Seorang anak laki-laki yang terlihat lebih tua dariku masuk ke kamarku. Setelah ia tahu ia salah ruangan, ia mengusak rambut marunnya sambil tersenyum canggung. Ia membungkuk lalu keluar kamar sambil mengatakan kata maaf sekali lagi. Aku tertawa, sedikit hiburan di tempat membosankan ini, menurutku. Bodohkah ia? Di depan pintu pasti tertulis nama Nanase.
Hanya salah ruangan kupikir, tapi kurasa hariku kembali berwarna. Sejak kakak kembarku pergi, hampir tak pernah lagi ada rasa bahagia seperti ini.
Berawal dari masuk ke ruangan yang salah, hari esoknya ia menemui ku lagi, memberi sekeranjang buah, lalu esoknya lagi ia berkunjung agak lama, kami mengobrol dan berkenalan, nama dia Touma-san.
Sejak saat itu, kami sering sekali mengobrol, setiap ia ke rumah sakit, ia selalu menyempatkan diri untuk mengunjungiku. Sampai tak terasa, nenek yang menjadi alasan Touma-san ke rumah sakit, esok sudah boleh pulang. Aku yang menyayangkan itu karena tak dapat bertemu Touma-san lagi, apa itu berarti aku mengakui keberadaannya dalam hidupku? Touma-san terima kasih. Semoga kita bertemu kembali.

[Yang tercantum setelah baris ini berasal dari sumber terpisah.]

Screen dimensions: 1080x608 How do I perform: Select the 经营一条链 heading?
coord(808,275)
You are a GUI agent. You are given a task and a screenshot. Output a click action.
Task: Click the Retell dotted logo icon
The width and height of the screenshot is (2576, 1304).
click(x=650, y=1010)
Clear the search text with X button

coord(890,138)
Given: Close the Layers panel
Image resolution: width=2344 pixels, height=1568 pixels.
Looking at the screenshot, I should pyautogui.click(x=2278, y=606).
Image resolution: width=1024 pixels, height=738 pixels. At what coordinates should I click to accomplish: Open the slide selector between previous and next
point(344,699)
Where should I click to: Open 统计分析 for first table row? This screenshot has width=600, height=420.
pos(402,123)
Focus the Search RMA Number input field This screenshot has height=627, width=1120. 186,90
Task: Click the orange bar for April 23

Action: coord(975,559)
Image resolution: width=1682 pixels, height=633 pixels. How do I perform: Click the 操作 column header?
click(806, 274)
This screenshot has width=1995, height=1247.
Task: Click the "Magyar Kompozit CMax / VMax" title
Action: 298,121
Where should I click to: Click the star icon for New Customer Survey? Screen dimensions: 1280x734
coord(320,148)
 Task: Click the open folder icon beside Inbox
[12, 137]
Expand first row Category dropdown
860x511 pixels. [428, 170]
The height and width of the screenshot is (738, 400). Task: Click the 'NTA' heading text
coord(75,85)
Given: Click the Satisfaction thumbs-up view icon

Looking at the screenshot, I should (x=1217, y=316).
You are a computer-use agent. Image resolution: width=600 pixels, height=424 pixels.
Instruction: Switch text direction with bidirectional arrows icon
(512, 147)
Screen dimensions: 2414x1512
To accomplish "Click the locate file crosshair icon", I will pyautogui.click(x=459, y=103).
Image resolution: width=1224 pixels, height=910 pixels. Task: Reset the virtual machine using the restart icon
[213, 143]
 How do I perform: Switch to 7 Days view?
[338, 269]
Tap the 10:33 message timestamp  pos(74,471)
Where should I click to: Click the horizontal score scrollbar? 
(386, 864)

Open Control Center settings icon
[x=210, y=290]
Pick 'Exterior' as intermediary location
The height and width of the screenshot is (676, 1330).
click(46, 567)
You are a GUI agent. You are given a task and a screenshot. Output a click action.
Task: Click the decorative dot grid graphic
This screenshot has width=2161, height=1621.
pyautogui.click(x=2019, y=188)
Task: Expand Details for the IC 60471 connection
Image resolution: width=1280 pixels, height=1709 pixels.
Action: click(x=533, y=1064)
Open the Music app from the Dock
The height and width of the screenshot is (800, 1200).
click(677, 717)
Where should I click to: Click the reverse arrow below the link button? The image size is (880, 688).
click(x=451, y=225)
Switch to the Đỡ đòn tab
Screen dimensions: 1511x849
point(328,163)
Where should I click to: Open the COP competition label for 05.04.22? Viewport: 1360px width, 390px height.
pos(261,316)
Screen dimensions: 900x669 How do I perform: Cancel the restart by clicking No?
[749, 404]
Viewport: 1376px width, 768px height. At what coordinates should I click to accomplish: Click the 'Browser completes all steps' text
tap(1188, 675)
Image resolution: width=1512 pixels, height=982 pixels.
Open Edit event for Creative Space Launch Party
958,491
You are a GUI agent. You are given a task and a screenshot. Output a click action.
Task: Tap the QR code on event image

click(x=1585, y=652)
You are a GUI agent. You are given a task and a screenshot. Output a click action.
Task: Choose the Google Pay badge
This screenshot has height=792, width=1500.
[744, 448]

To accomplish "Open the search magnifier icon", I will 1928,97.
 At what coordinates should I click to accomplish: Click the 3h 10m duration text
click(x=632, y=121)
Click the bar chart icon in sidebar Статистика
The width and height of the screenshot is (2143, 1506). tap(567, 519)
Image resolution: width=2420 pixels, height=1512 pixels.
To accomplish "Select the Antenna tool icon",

Lima tahun berlalu, aku menyelesaikan kehidupan sekolahku dengan keluar-masuk rumah sakit. Selama itu juga aku tak bertemu Touma-san lagi.
***
Di penyebrangan yang ramai ini, warna marun yang kukenal itu, apa itu dia? Kuberanikan diri memanggilnya
"Touma-san!"
"Riku?"
Terima kasih tuhan. Tak kusangka kami benar-benar bertemu kembali.